FDA Restricts Drugs with High Doses of Acetaminophen
In January 2011, the FDA requested that manufacturers limit drug products containing acetaminophen to no more than 325 mg in each tablet or capsule by January 14, 2014. FDA held true to the request and will soon withdraw approval for any medications containing more than 325 mg of acetaminophen.
On January 14, 2014, the FDA issued a statement “recommending health care professionals discontinue prescribing and dispensing prescription combination drug products that contain more than 325 mg of acetaminophen per tablet, capsule, or other dosage unit.” The FDA provided that there is no data indicating that taking more than 325 mg of acetaminophen provides any benefit that would outweigh the added risks for liver injury associated with the drug. Further, the FDA stated that “limiting the amount of acetaminophen per dosage unit will reduce the risk of severe liver injury from inadvertent acetaminophen overdose, which can lead to liver failure, liver transplant, and death.”

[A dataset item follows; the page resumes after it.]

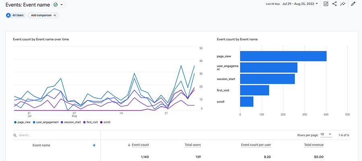The height and width of the screenshot is (161, 362).
Task: Toggle the page_view series in legend
Action: [24, 122]
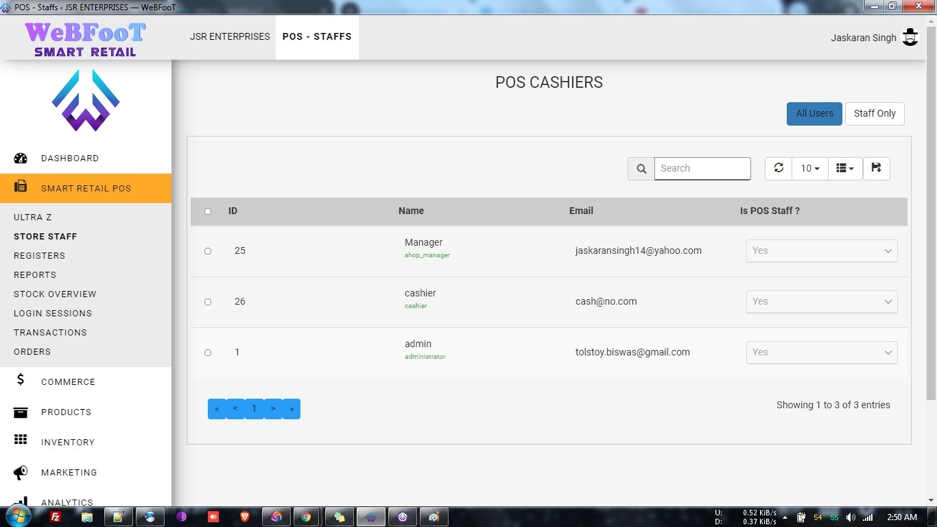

Acetaminophen is a common medication for relieving mild to moderate pain from headaches, muscle aches, menstrual periods, colds and sore throats, toothaches, backaches, and to reduce fever. The FDA issued a consumer update providing that many prescription and over-the-counter medications contain the active ingredient acetaminophen.
USA Today reports that the FDA presented statistics indicating that overdoses from acetaminophen send 56,000 people to emergency rooms annually, and such overdoses result in about 500 deaths per year as well.